Excerpt from the dataset
╭──

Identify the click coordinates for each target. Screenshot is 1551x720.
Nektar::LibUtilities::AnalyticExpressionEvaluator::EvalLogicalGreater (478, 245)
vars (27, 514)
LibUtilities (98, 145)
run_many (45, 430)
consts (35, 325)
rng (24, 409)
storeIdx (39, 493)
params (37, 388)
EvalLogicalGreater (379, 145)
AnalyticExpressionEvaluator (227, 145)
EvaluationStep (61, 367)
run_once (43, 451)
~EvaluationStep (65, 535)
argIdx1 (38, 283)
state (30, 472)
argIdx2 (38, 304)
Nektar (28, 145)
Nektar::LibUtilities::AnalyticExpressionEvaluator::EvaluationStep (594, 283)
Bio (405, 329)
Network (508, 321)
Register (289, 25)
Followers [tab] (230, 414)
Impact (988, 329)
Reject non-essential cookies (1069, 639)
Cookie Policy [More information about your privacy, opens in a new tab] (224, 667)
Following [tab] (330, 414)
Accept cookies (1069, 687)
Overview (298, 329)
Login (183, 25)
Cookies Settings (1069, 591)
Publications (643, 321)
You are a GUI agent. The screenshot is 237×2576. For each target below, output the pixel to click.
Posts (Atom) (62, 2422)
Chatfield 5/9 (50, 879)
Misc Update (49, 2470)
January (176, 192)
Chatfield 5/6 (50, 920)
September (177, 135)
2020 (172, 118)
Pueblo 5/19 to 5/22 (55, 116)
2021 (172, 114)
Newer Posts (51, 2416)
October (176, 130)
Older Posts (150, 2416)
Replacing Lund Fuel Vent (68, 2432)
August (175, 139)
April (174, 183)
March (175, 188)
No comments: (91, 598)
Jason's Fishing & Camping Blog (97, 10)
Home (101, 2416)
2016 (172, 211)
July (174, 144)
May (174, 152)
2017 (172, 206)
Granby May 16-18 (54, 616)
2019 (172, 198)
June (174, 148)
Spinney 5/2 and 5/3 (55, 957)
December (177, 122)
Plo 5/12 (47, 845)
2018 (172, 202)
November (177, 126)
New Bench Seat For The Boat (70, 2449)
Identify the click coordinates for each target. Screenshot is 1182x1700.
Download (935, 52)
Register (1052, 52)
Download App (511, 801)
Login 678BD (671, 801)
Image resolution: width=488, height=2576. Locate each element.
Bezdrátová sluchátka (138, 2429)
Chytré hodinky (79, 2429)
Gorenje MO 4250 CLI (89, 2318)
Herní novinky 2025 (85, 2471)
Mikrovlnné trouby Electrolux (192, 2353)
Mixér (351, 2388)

╰──

* **The request**
Please quote every one of the lines above verbatim, from the first through the last.

* **Task answer**
Identify the click coordinates for each target. Screenshot is 1551x720.
Nektar::LibUtilities::AnalyticExpressionEvaluator::EvalLogicalGreater (478, 245)
vars (27, 514)
LibUtilities (98, 145)
run_many (45, 430)
consts (35, 325)
rng (24, 409)
storeIdx (39, 493)
params (37, 388)
EvalLogicalGreater (379, 145)
AnalyticExpressionEvaluator (227, 145)
EvaluationStep (61, 367)
run_once (43, 451)
~EvaluationStep (65, 535)
argIdx1 (38, 283)
state (30, 472)
argIdx2 (38, 304)
Nektar (28, 145)
Nektar::LibUtilities::AnalyticExpressionEvaluator::EvaluationStep (594, 283)
Bio (405, 329)
Network (508, 321)
Register (289, 25)
Followers [tab] (230, 414)
Impact (988, 329)
Reject non-essential cookies (1069, 639)
Cookie Policy [More information about your privacy, opens in a new tab] (224, 667)
Following [tab] (330, 414)
Accept cookies (1069, 687)
Overview (298, 329)
Login (183, 25)
Cookies Settings (1069, 591)
Publications (643, 321)
You are a GUI agent. The screenshot is 237×2576. For each target below, output the pixel to click.
Posts (Atom) (62, 2422)
Chatfield 5/9 (50, 879)
Misc Update (49, 2470)
January (176, 192)
Chatfield 5/6 (50, 920)
September (177, 135)
2020 (172, 118)
Pueblo 5/19 to 5/22 (55, 116)
2021 (172, 114)
Newer Posts (51, 2416)
October (176, 130)
Older Posts (150, 2416)
Replacing Lund Fuel Vent (68, 2432)
August (175, 139)
April (174, 183)
March (175, 188)
No comments: (91, 598)
Jason's Fishing & Camping Blog (97, 10)
Home (101, 2416)
2016 (172, 211)
July (174, 144)
May (174, 152)
2017 (172, 206)
Granby May 16-18 (54, 616)
2019 (172, 198)
June (174, 148)
Spinney 5/2 and 5/3 (55, 957)
December (177, 122)
Plo 5/12 (47, 845)
2018 (172, 202)
November (177, 126)
New Bench Seat For The Boat (70, 2449)
Identify the click coordinates for each target. Screenshot is 1182x1700.
Download (935, 52)
Register (1052, 52)
Download App (511, 801)
Login 678BD (671, 801)
Image resolution: width=488, height=2576. Locate each element.
Bezdrátová sluchátka (138, 2429)
Chytré hodinky (79, 2429)
Gorenje MO 4250 CLI (89, 2318)
Herní novinky 2025 (85, 2471)
Mikrovlnné trouby Electrolux (192, 2353)
Mixér (351, 2388)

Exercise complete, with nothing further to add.